Putting science at the center of Iloilo City’s urban planning

WHEN the rains pour and the streets of Iloilo City flood, the city’s collective frustration is often directed at clogged canals, poorly designed drainage, or delayed government response. But the deeper issue lies in the foundation of planning itself: for years, we have been navigating today’s challenges with yesterday’s data.

This is why Mayor Raisa Treñas’ decision to enlist hydrologic experts from the University of the Philippines–Diliman to craft updated flood models deserves all-out public support. This is a long-overdue pivot from reactive disaster response to proactive, science-driven urban planning. For the first time in decades, the city is investing in fresh data that will tell us where floods will strike, how deep the water can get, and how wide it may spread across vulnerable barangays.

The stakes are high. As City Disaster Risk Reduction and Management Office head Donna Magno admitted, developments have expanded tremendously while the old flood susceptibility studies no longer apply. That is not just a planning inconvenience — it is a public safety hazard. Without updated hydrologic data, every drainage project risks being misaligned with the realities of climate change, rapid urbanization, and altered rainfall patterns.

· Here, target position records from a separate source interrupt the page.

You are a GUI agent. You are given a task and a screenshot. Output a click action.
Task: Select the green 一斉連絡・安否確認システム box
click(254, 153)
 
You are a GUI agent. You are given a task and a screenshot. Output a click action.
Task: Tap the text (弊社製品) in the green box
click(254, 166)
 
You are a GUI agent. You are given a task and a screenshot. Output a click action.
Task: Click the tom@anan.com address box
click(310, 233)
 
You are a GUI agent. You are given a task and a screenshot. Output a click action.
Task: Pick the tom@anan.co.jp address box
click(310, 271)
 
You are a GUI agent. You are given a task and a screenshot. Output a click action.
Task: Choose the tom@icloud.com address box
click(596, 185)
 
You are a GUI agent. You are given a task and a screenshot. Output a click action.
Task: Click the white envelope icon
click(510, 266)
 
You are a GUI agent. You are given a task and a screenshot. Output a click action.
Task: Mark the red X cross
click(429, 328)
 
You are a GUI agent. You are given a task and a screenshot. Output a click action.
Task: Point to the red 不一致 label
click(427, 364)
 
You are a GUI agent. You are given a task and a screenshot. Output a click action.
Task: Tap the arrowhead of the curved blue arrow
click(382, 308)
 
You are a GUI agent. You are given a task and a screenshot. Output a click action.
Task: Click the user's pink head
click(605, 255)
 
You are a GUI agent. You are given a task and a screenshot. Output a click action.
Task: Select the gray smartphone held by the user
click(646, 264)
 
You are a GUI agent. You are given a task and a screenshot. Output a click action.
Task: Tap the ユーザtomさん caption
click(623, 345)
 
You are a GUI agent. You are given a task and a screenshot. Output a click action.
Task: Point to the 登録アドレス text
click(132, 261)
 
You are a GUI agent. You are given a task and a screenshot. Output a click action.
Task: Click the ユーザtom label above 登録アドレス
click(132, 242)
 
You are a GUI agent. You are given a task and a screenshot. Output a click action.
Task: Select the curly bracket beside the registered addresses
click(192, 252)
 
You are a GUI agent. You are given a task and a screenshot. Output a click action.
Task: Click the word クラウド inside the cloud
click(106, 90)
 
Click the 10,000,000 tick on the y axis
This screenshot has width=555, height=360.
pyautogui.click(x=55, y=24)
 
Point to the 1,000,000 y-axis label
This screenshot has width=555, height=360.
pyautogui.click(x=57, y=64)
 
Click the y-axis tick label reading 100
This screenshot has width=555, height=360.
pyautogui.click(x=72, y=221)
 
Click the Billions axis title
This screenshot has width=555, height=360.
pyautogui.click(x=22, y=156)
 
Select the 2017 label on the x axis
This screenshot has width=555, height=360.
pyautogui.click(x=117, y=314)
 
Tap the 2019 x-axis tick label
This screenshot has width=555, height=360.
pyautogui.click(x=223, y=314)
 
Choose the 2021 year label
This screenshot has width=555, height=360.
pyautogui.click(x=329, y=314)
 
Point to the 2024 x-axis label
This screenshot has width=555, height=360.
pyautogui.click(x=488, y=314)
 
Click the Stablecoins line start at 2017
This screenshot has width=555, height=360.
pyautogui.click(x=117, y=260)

Year after year, Iloilo suffers economic losses, disrupted livelihoods, and health hazards due to flooding. These recurring damages amplify the push for science-based modeling / evidence-driven planning.

But this initiative should not stop with the study’s completion. The findings must serve as the backbone of a comprehensive, climate-resilient drainage master plan. More importantly, it must set the precedent that no infrastructure project in Iloilo City — or anywhere in the country — should proceed without sound scientific basis. Concrete, steel, and asphalt cannot stand firm against the forces of nature if they are not guided by data.

Iloilo City’s move offers a template for other flood-prone cities. If local governments nationwide embraced the principle that evidence, not expedience, should drive planning, then perhaps we could turn the tide from costly reaction to genuine prevention.

Science is not an accessory to governance; it is its backbone. Iloilo City under Mayor Raisa Treñas is taking that lesson to heart. Let us hope this marks a new standard in how we build, prepare, and protect our communities.